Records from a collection
□ □ □ □ □ □ □

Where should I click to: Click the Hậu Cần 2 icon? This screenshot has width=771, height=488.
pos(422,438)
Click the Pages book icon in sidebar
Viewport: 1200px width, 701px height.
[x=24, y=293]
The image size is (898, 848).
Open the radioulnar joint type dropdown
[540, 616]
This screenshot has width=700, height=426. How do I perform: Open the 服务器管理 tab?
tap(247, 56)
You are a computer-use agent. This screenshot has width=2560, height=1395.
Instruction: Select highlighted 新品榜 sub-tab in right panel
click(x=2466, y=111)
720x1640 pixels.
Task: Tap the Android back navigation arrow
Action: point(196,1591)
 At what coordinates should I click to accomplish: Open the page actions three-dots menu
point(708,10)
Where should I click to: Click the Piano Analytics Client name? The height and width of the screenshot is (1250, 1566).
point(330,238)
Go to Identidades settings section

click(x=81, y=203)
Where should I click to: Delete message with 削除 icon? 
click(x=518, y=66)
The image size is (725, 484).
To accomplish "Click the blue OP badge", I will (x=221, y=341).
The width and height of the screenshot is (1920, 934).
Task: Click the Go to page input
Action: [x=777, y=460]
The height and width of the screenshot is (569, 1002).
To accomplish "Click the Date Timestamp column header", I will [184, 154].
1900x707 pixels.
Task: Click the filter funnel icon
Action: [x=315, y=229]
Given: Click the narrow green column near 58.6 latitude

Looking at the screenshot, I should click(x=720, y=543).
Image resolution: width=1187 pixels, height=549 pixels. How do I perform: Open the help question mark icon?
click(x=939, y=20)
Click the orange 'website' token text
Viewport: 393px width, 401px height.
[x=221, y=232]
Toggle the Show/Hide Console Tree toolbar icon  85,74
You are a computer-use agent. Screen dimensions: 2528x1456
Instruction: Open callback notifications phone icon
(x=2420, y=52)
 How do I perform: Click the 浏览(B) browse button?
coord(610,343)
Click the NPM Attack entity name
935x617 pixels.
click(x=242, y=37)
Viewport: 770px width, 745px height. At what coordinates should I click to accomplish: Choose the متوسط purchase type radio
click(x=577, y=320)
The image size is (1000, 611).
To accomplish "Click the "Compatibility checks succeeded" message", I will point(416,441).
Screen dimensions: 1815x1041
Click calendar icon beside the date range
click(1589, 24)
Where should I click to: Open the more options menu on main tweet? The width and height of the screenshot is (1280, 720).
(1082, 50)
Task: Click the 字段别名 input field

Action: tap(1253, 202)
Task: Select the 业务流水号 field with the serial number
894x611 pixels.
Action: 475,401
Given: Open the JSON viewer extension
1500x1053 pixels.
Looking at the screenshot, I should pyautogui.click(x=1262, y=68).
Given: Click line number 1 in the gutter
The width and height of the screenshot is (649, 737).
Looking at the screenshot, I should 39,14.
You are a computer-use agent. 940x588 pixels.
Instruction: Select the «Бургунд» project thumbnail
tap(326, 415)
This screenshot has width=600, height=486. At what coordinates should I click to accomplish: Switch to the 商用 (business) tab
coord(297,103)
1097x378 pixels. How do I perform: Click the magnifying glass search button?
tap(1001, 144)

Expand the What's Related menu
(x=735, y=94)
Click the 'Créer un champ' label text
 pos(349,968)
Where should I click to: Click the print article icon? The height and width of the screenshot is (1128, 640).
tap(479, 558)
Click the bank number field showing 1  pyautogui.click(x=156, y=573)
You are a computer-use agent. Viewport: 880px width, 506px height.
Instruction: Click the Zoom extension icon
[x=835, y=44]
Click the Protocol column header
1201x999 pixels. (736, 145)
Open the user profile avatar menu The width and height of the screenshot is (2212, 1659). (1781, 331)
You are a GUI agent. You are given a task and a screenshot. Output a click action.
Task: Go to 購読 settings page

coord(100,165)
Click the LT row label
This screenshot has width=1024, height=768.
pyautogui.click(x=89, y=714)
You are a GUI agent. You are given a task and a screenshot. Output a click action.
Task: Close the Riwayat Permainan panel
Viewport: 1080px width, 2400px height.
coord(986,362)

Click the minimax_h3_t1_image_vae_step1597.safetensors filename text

□ □ □ □ □ □ □

Set down all the data exactly as given.

THE COMPLETED TASK:
Where should I click to: Click the Hậu Cần 2 icon? This screenshot has width=771, height=488.
pos(422,438)
Click the Pages book icon in sidebar
Viewport: 1200px width, 701px height.
[x=24, y=293]
The image size is (898, 848).
Open the radioulnar joint type dropdown
[540, 616]
This screenshot has width=700, height=426. How do I perform: Open the 服务器管理 tab?
tap(247, 56)
You are a computer-use agent. This screenshot has width=2560, height=1395.
Instruction: Select highlighted 新品榜 sub-tab in right panel
click(x=2466, y=111)
720x1640 pixels.
Task: Tap the Android back navigation arrow
Action: point(196,1591)
 At what coordinates should I click to accomplish: Open the page actions three-dots menu
point(708,10)
Where should I click to: Click the Piano Analytics Client name? The height and width of the screenshot is (1250, 1566).
point(330,238)
Go to Identidades settings section

click(x=81, y=203)
Where should I click to: Delete message with 削除 icon? 
click(x=518, y=66)
The image size is (725, 484).
To accomplish "Click the blue OP badge", I will (x=221, y=341).
The width and height of the screenshot is (1920, 934).
Task: Click the Go to page input
Action: [x=777, y=460]
The height and width of the screenshot is (569, 1002).
To accomplish "Click the Date Timestamp column header", I will [184, 154].
1900x707 pixels.
Task: Click the filter funnel icon
Action: [x=315, y=229]
Given: Click the narrow green column near 58.6 latitude

Looking at the screenshot, I should click(x=720, y=543).
Image resolution: width=1187 pixels, height=549 pixels. How do I perform: Open the help question mark icon?
click(x=939, y=20)
Click the orange 'website' token text
Viewport: 393px width, 401px height.
[x=221, y=232]
Toggle the Show/Hide Console Tree toolbar icon  85,74
You are a computer-use agent. Screen dimensions: 2528x1456
Instruction: Open callback notifications phone icon
(x=2420, y=52)
 How do I perform: Click the 浏览(B) browse button?
coord(610,343)
Click the NPM Attack entity name
935x617 pixels.
click(x=242, y=37)
Viewport: 770px width, 745px height. At what coordinates should I click to accomplish: Choose the متوسط purchase type radio
click(x=577, y=320)
The image size is (1000, 611).
To accomplish "Click the "Compatibility checks succeeded" message", I will point(416,441).
Screen dimensions: 1815x1041
Click calendar icon beside the date range
click(1589, 24)
Where should I click to: Open the more options menu on main tweet? The width and height of the screenshot is (1280, 720).
(1082, 50)
Task: Click the 字段别名 input field

Action: tap(1253, 202)
Task: Select the 业务流水号 field with the serial number
894x611 pixels.
Action: 475,401
Given: Open the JSON viewer extension
1500x1053 pixels.
Looking at the screenshot, I should pyautogui.click(x=1262, y=68).
Given: Click line number 1 in the gutter
The width and height of the screenshot is (649, 737).
Looking at the screenshot, I should 39,14.
You are a computer-use agent. 940x588 pixels.
Instruction: Select the «Бургунд» project thumbnail
tap(326, 415)
This screenshot has width=600, height=486. At what coordinates should I click to accomplish: Switch to the 商用 (business) tab
coord(297,103)
1097x378 pixels. How do I perform: Click the magnifying glass search button?
tap(1001, 144)

Expand the What's Related menu
(x=735, y=94)
Click the 'Créer un champ' label text
 pos(349,968)
Where should I click to: Click the print article icon? The height and width of the screenshot is (1128, 640).
tap(479, 558)
Click the bank number field showing 1  pyautogui.click(x=156, y=573)
You are a computer-use agent. Viewport: 880px width, 506px height.
Instruction: Click the Zoom extension icon
[x=835, y=44]
Click the Protocol column header
1201x999 pixels. (736, 145)
Open the user profile avatar menu The width and height of the screenshot is (2212, 1659). (1781, 331)
You are a GUI agent. You are given a task and a screenshot. Output a click action.
Task: Go to 購読 settings page

coord(100,165)
Click the LT row label
This screenshot has width=1024, height=768.
pyautogui.click(x=89, y=714)
You are a GUI agent. You are given a task and a screenshot. Output a click action.
Task: Close the Riwayat Permainan panel
Viewport: 1080px width, 2400px height.
coord(986,362)

Click the minimax_h3_t1_image_vae_step1597.safetensors filename text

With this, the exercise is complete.